It is of course goals that win games, but Kashima Antlers’ solid defence was vital to the club’s J1 first stage title success… (日本語版はこちらです)
Kawasaki Frontale and Urawa Reds may have been jostling for top spot in J1 from Round 3 onwards, alternating at the summit until Kawasaki lost their nerve away to Avispa Fukuoka on the penultimate weekend of the season, but it was ultimately Kashima Antlers who surged through to seal the first stage title.
While Frontale’s stumble in Kyushu and Reds’ catastrophic run of five games without a win between mid-May and mid-June ultimately cost the pair, nothing should be taken away from Masatada Ishii’s side, who claimed the first spot in this year’s Championship on the back of a six-game winning streak, completed on Saturday with the minimum of fuss against the same Avispa side Kawasaki could only draw with the previous week.

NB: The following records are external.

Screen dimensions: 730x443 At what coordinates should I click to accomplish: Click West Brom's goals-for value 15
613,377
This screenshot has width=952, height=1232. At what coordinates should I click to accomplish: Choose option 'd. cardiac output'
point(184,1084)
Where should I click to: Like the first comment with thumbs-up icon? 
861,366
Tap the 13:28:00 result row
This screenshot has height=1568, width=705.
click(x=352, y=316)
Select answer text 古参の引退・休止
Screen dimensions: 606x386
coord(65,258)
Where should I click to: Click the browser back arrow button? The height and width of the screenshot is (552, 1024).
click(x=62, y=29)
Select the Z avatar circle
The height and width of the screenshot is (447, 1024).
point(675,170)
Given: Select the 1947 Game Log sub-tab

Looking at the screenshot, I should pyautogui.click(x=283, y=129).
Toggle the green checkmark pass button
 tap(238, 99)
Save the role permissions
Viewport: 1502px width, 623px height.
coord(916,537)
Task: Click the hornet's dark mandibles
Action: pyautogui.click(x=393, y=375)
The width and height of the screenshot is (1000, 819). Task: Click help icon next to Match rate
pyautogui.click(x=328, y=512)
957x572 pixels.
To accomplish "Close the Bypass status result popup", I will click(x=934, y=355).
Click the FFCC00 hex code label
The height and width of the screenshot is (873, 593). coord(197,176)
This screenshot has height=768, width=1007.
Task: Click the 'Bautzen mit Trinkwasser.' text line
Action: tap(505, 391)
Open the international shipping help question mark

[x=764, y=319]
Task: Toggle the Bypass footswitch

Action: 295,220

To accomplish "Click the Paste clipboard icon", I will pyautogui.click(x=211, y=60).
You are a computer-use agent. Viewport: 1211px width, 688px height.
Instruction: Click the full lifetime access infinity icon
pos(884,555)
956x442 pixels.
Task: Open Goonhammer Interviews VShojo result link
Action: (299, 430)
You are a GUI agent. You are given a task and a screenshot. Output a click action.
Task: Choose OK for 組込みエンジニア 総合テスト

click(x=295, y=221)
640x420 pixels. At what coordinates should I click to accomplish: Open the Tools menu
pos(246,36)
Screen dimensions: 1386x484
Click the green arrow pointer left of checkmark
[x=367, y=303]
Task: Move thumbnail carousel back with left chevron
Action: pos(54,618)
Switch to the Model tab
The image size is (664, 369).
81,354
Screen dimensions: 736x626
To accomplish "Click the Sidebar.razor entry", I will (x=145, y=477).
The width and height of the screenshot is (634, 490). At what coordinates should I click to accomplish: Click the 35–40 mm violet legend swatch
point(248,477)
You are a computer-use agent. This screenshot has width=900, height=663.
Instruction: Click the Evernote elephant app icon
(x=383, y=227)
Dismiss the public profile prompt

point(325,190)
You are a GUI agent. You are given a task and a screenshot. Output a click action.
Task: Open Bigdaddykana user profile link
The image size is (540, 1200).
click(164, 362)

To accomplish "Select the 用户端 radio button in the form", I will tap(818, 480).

That string of victories closed out a nine-game unbeaten run, during which time Antlers conceded just five times. Indeed, the Ibaraki side ended the first stage with the best defensive record in J1, only letting in 10 goals and keeping nine clean sheets in their 17 games.
That solidity was built on a consistency in the backline, with the same back five of Hitoshi Sogahata, Daigo Nishi, Gen Shoji, Naomichi Ueda, and Shuto Yamamoto starting every game they were available for. Only two other players featured when one of the regulars was injured or suspended, with Yukitoshi Ito filling in at full-back for four games and Bueno slotting into the centre for three.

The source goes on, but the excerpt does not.